RDT (Intel® Resource Director Technology)¶
Background¶
Intel® RDT provides capabilities for cache and memory allocation and monitoring. In Linux system the functionality is exposed to the user space via the resctrl filesystem. Cache and memory allocation in RDT is handled by using resource control groups. Resource allocation is specified on the group level and each task (process/thread) is assigned to one group. In the context of CRI Resource we use the term ‘RDT class’ instead of ‘resource control group’.
CRI Resource Manager supports all available RDT technologies, i.e. L3 Cache Allocation (CAT) with Code and Data Prioritization (CDP) and Memory Bandwidth Allocation (MBA) plus Cache Monitoring (CMT) and Memory Bandwidth Monitoring (MBM).
Overview¶
RDT configuration in CRI-RM is class-based. Each container gets assigned to an
RDT class. In turn, all processes of the container will be assigned to the RDT
CLOS (under /sys/fs/resctrl
) corresponding the RDT class. CRI-RM will configure
the CLOSes according to its configuration at startup or whenever the
configuration changes.
By default there is a direct mapping between Pod QoS classes and RDT classes: the containers of the Pod get an RDT class with the same name as its QoS class (Guaranteed, Burstable or Besteffort). However, that can be overridden with the rdtclass.cri-resource-manager.intel.com Pod annotation. You can also specify RDT classes other than Guaranteed, Burstable or Besteffort. In this case, the Pod can only be assigned to these classes with the Pod annotation, though. The default behavior can also be overridden by a policy but currently none of the builtin policies do that.
Configuration¶
The RDT configuration in CRI-RM is a two-level hierarchy consisting of partitions and classes. It specifies a set of partitions each having a set of classes.
Partitions¶
Partitions represent a logical grouping of the underlying classes, each partition specifying a portion of the available resources (L3/MB) which will be shared by the classes under it.

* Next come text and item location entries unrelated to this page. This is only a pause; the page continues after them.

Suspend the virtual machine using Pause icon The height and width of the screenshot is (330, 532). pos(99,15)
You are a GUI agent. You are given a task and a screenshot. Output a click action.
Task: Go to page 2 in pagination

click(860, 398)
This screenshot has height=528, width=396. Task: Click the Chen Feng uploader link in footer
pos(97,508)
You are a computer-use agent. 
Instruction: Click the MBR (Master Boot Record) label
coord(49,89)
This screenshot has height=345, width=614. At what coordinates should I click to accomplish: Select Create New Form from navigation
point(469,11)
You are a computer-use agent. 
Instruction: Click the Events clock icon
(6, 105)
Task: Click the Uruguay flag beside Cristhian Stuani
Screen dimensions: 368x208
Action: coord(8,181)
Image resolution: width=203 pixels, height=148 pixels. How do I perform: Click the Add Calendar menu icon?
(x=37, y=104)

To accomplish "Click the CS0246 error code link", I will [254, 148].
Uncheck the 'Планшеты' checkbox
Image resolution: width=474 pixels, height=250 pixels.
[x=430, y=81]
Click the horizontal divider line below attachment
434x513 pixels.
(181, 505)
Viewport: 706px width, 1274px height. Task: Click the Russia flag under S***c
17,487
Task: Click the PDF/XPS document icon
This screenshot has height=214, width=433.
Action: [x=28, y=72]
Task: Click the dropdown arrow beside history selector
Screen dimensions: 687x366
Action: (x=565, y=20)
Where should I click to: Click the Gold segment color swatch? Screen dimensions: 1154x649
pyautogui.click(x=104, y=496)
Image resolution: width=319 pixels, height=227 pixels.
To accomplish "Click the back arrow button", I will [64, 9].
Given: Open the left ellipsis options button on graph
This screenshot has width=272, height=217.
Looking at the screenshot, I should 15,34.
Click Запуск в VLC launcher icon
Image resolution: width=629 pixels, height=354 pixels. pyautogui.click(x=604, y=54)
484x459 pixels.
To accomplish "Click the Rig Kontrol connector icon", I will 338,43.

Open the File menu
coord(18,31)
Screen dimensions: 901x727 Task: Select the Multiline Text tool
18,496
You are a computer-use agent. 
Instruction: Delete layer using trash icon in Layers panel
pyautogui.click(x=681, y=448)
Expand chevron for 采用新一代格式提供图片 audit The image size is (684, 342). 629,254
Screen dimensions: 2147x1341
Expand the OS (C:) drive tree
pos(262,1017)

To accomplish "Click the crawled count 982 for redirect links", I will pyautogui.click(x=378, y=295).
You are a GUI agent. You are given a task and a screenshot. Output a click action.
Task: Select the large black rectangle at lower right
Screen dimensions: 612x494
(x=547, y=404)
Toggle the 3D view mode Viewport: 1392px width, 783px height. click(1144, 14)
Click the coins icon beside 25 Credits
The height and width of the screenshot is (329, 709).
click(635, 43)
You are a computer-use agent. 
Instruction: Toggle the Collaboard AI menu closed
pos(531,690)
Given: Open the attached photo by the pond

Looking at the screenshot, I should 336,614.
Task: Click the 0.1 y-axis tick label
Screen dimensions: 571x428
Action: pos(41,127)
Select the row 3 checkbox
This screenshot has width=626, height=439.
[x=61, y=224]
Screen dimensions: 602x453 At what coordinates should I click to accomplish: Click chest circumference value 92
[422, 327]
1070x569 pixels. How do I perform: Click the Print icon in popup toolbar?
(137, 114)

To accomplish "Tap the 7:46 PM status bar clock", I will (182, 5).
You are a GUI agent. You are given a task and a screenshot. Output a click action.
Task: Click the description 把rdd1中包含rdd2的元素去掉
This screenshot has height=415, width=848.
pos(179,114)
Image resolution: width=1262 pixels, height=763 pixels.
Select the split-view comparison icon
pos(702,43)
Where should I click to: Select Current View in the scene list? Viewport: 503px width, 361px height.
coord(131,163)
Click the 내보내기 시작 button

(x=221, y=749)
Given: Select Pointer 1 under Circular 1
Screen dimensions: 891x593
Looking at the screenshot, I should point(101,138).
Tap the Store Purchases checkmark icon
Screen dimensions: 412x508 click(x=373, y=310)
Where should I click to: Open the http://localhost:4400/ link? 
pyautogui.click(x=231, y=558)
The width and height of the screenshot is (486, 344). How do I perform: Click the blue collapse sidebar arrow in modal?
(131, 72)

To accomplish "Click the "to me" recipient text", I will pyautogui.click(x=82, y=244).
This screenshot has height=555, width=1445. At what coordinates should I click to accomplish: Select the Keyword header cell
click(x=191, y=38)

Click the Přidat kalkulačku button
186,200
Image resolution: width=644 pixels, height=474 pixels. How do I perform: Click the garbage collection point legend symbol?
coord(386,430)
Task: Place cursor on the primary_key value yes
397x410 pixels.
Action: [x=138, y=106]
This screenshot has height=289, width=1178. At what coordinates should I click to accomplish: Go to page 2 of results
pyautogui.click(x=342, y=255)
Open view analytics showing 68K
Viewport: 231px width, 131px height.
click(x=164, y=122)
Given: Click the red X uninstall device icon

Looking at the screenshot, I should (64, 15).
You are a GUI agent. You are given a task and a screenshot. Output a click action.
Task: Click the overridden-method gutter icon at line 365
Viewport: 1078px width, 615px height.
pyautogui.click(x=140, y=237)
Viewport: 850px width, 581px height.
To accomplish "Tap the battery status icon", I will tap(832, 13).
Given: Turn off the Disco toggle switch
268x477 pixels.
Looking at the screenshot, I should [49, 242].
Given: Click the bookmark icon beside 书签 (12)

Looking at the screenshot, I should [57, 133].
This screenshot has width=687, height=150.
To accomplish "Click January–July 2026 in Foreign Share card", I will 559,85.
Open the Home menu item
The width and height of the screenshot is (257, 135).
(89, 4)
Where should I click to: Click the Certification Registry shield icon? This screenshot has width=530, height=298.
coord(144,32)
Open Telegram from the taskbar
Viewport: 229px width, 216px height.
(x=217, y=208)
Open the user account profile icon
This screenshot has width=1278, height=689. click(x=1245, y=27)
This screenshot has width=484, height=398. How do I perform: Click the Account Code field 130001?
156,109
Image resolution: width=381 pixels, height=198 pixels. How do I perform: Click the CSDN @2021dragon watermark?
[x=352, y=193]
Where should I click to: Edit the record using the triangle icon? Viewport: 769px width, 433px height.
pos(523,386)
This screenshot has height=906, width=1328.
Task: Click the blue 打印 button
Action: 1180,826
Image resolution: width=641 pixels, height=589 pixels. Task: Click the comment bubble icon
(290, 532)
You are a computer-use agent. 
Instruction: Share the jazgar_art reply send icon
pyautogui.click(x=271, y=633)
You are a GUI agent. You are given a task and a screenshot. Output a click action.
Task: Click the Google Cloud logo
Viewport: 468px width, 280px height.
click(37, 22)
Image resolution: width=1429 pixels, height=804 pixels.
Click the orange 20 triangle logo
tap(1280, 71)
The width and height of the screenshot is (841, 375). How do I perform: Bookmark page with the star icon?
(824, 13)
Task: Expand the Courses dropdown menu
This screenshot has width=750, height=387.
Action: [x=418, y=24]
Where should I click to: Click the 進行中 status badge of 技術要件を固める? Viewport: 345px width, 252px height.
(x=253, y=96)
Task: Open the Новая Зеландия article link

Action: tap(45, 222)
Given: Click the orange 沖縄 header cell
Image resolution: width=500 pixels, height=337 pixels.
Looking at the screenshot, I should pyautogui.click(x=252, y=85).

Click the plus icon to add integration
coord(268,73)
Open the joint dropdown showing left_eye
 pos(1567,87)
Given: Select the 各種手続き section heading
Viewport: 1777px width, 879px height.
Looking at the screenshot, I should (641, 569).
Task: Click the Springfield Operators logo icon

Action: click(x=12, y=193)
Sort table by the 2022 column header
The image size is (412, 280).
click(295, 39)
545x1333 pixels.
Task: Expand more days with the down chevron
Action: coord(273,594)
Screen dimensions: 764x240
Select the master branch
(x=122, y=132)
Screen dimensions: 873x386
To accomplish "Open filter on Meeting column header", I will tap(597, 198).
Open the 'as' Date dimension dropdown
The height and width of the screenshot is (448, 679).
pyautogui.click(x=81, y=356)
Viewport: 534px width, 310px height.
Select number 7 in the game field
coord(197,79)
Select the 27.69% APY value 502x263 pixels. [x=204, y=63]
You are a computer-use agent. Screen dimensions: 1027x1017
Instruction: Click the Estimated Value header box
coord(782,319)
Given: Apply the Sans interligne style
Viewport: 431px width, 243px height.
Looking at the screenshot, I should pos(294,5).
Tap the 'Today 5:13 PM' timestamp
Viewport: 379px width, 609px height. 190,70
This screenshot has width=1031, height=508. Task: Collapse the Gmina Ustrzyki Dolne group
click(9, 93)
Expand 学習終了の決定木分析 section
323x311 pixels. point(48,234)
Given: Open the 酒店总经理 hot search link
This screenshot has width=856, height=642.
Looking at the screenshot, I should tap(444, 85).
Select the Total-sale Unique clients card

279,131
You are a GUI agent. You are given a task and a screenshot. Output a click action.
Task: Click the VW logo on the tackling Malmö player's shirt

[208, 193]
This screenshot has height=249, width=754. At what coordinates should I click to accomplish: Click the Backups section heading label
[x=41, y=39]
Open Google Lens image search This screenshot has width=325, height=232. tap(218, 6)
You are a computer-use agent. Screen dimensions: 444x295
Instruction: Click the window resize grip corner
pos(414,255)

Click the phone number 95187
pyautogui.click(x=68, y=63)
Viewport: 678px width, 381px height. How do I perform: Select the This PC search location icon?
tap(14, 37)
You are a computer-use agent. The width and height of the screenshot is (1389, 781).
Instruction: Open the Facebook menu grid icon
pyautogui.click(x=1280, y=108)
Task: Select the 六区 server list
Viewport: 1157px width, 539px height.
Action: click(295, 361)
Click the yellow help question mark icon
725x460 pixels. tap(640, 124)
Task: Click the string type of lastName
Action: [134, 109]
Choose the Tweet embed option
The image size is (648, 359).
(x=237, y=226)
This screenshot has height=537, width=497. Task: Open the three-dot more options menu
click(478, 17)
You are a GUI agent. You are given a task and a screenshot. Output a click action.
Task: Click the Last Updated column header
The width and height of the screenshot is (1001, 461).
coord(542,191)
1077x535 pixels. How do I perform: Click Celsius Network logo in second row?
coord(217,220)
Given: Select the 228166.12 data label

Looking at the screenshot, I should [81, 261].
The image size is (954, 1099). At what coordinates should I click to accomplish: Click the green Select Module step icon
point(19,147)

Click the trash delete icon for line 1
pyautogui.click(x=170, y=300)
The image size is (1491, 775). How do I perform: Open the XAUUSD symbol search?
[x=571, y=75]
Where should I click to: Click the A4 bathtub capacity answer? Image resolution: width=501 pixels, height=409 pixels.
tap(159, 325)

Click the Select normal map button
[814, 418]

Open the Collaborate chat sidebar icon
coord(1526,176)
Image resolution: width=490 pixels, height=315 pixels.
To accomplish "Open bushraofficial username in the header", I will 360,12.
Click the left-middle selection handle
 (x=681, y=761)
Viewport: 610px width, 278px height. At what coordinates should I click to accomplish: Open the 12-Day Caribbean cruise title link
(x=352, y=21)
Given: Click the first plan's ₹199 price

Partitions guarantee non-overlapping exclusive cache allocation - i.e. no overlap on the cache ways between partitions is allowed. However, by technology, MB allocations are not exclusive. Thus, it is possible to assign all partitions 100% of memory bandwidth, for example.
Classes¶
Classes represent the actual RDT classes containers are assigned to. In contrast to partitions, cache allocation between classes under a specific partition may overlap (and they usually do).
The set of RDT classes can be freely specified, but, it should be ensured that classes corresponding to the Pod QoS classes are specified. Also, the maximum number of classes (CLOSes) supported by the underlying hardware must not be exceeded.
Example¶
Below is a config snippet that would allocate (ca.) 60% of the cache lines exclusively to the Guarenteed class. The remaining 40% is for Burstable and Besteffort, Besteffort getting only 50% of this.
metadata:
name: cri-resmgr-config.default
namespace: kube-system
data:
...
rdt: |+
# Common options
options:
l3:
# Make this false if CAT must be available
optional: true
partitions:
exclusive:
l3Allocation:
# Allocate 60% of all cache IDs to the "exclusive" partition
all: "60%"
classes:
Guaranteed:
l3schema:
# Allocate all of the partitions cache lines to "Guarenteed"
all: "100%"
shared:
l3Allocation:
# Allocate 40% of all cache IDs to the "shared" partition
# These will NOT overlap with the cache lines allocated for "exclusive" partition
all: "40%"
classes:
Burstable:
l3schema:
# Allow "Burstable" to use all cache lines of the "shared" partition
all: "100%"
BestEffort:
l3schema:
# Allow "Besteffort" to use half of the cache lines of the "shared" partition
# These will overlap with those used by "Burstable"
all: "50%"
The configuration also supports far more fine-grained control, e.g. per cache-ID configuration (i.e. different sockets having different allocation) and Code and Data Prioritization (CDP) allowing different allocation for code and data paths.
In addition, if the hardware details are known, raw bitmasks or bit numbers (“0x1f” or 0-4) can be used instead of percentages in order to be able to configure allocations exactly as required. The bits in this case are corresponding to those in /sys/fs/resctrl/ bitmasks. You can also mix relative (percentage) and absolute (bitmask) allocations.
See rdt
in the example ConfigMap spec
for a more complete example configuration.
Dynamic Configuration¶
RDT supports dynamic configuration i.e. the resctrl filesystem is reconfigured whenever a configuration update e.g. via the Node Agent is received. However, the configuration update is rejected if it is incompatible with the set of currently running containers - e.g. the new config is missing a class that a running container has been assigned to.